Jesus Christ Mary and fucking Joseph, this aptly captures the ABJECT MISERY of dinnertime at my house every freaking night. Tonight: WOULD NOT eat the lovingly prepared fruit kebabs that he ASKED FOR. Then, refused to eat chicken schnitzel because it’s YUCKY. I’m cancelling his subscription to The Thud. Little bugger must be getting this shit from somewhere.
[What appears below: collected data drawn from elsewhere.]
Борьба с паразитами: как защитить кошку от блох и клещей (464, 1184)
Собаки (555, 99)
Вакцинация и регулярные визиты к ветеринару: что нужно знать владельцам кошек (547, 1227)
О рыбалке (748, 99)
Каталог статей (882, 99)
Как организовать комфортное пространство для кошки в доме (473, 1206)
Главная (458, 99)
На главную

Tonight I served up Thud’s favourite lasagne. He told me LLLLUCK. Which is toddler for YUCK. He is now being bathed by his father with nothing in his stomach because I decided I just didn’t care anymore. He has destroyed my will to feed. I can handle the rejection of new and exotic food. It’s the refusal to touch previous favourites or food that has been requested that really makes me homicidal.
And by ‘healthy’ I mean POISON. GOLD!
Clearly anything that contains vitamins or minerals should be avoided. You have no idea what that shit will do to you.
Oh I think most kids got your memo on this one Thud. Not cool. Not cool at all. The mess is the worst part. I have spaghetti sauce stains on my ceiling that will never fade.
I’m not sure why I keep serving up any sort of bolognaise sauce. It’s always a disaster. I’m not bright.
Thank you for your excellent dissertation. It shows imagination and a determination for aggravation that is impressive in one so young. As a veteran of many dinnertime battles, I would like to add a post-script regarding mashed potato.
With its absence of taste and appalling texture, mashed potato may seem at first glance to belong on the bottom rung of the culinary ladder… and yet…
I have found that as a hairstyling product, mashed potato offers superior hold even to Poppa’s Brylcreem, as a craft material its powers are unparalleled, and when dry it sticks to clothes, furniture and family pets like sh*t to a blanket. Mashed potato rocks.
Toby (aged 4.5)
As you are a ‘big boy’ I take your advice very seriously. You obviously know your shit. Thank you for your sage advice. I will add mashed potato to the rotation immediately. It sounds like a winner.
All the best,
Thud (aged 2.4ish)
Just wait until they turn 13 and you try and add tofu…lol. Fun times.
Well Sue, even I would protest if you tried to feed me tofu. WORST!